2018年10月24日 | 学年だよりなど

    学年だより「才能をつくる」


 「絶対音感」という能力がある。世の中のありとあらゆる音を聞き分け、これはド、これはソ、これはミとファが混じった音と聞き分け、演奏という形で再現することもできる能力だ。
 有名な音楽家でも、持っている人と持ってない人がいる。
 数十年前までは、天賦の才能の一つとされていたものだが、現在では「適切な経験と訓練」によってたいていの人が習得できる能力と考え始められている。
 バイオリンややチェロの演奏家になるには、左手の動きに徹底的な訓練が必要となる。
 プロの弦楽器奏者の脳を調べてみると、左手をコントロールする脳の領域が、一般人と比較して圧倒的に大きくなっていることがわかってきた。
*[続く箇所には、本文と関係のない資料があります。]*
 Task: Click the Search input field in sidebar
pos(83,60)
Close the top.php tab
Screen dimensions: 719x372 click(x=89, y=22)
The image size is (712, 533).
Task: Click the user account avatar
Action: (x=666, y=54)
 ~ 音楽のトレーニングはさまざまなかたちで脳の構造や機能を変え、その結果として音楽を演奏する能力が向上する。言葉を変えれば、効果的な練習をすると、単に楽器の弾き方が身につくだけではない。演奏する能力そのものが高まるのだ。効果的な練習は、音楽を演奏するときに使う脳の領域を作り替え、ある意味では自らの音楽の「才能」を高める作業にほかならない。 (アンダース・エリクソン『超一流になるのは才能か努力か?』文藝春秋 ~


 音楽家は、演奏技能を習得するためだけに練習しているのではない。
 持って生まれた脳では不可能な演奏をするために、自分で自分の脳を作り変えているのだ。
 その結果として、彼らの演奏は人の心をうつものになる。
 聴いている側は、想像もできない美しい世界に連れて行かれ、彼らは常人にはない天賦の才能をもつ人たちだと判断する。
 実際には、常人が想像しづらいほどの練習を積んだ結果として、その演奏が生まれたのだ。
 振り返ってみると、入学したときと比べて、卒業時にはおどろくほど伸びていたと感動した先輩達を、何人も思い浮かべることができる。勉強でも部活でも。
 入学時の能力からは想像もできないレベルに達していったその姿は、「適切な経験と訓練」で中身自体が変わったからだと考えれば、納得できる。
 天から与えられたものが「才能」ではない。
 それを自分でどれくらい変えられたかによって、その人の才能の総量が決まる。
 「与えられたもの」ではなく、「自分で作るもの」と考えることができるなら、勉強や練習の方法論も変わってくるはずだ。
 どんな分野においても、ある能力を開発するために長期間にわたって訓練を続けると、それに関係する脳の領域に変化が生じる。
 脳そのものを自分で変えれるなら、「無限の可能性」という言葉さえ絵空事でなくなる。
 環境をかえることは難しい。この学校で学ぶこと、住んでいる場所、家族……。体型、容姿、性格といった自分もなかなか変えにくい。
 勉強で脳を変えることができるのなら、勉強こそ人生を変える手段といえる。